Is Cloud Content Collaboration Safe? – Huddle Gets Security Nod From U.S. Gov
(Excerpt from original post on the Taneja Group News Blog)
Companies are worried about corporate data being uploaded by employees to personal public cloud storage and collaboration sites like Dropbox or Google Docs. There is no doubt that users want online content collaboration that makes file-sharing as easy as drag and drop. At the same time, IT needs to retain full data governance including controls for access, audit, and locatabilty (and often assure compliance). And while there are a number of ways for companies to build and offer their own internal “secure” private file sharing clouds like VMware’s Project Octopus, not to mention full-blown MS Sharepoint, these put IT in the position of building and operating internal services that are challenged to match the easy usabilty, “everywhere” accessibility, and competitive cost of online SaaS solutions. The results of internally built collaboration projects are often as frustrating to manage for IT as they are for their users to use (and then more data sneaks online).

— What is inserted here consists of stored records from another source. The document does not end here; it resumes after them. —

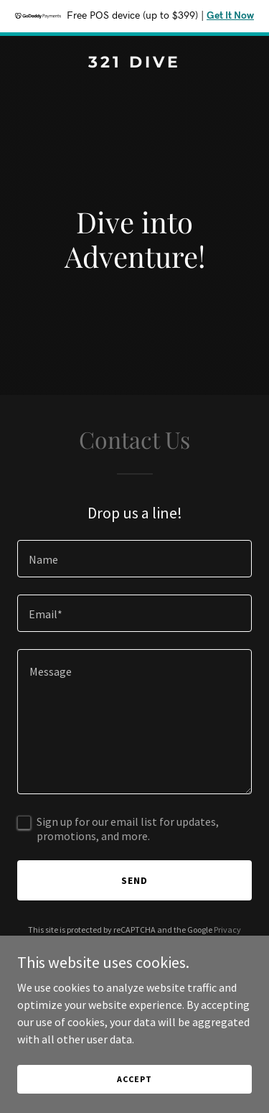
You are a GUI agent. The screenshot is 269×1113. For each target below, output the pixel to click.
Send (134, 880)
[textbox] (134, 558)
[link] (134, 63)
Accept (134, 1079)
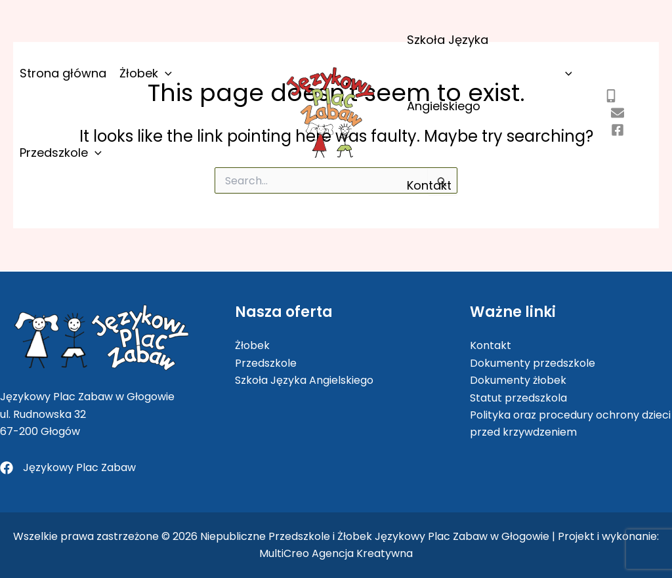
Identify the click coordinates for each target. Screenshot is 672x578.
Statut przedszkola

We met with fast-growing content collaboration service provider Huddle recently and came away impressed with the security hurdles they’ve managed to leap with their online collaboration platform, garnering not only validation from the U.K. government, but now also with the U.S. by way of a partnership with In-Q-Tel, the non-profit that invests in R+D on behalf of U.S. intelligence agencies. If they can help Homeland Security share content online safely, securely, and even intelligently with the kinds of collaboration features that corporate business warriors demand on all their devices these days, then enterprise IT shops are going to quickly take notice.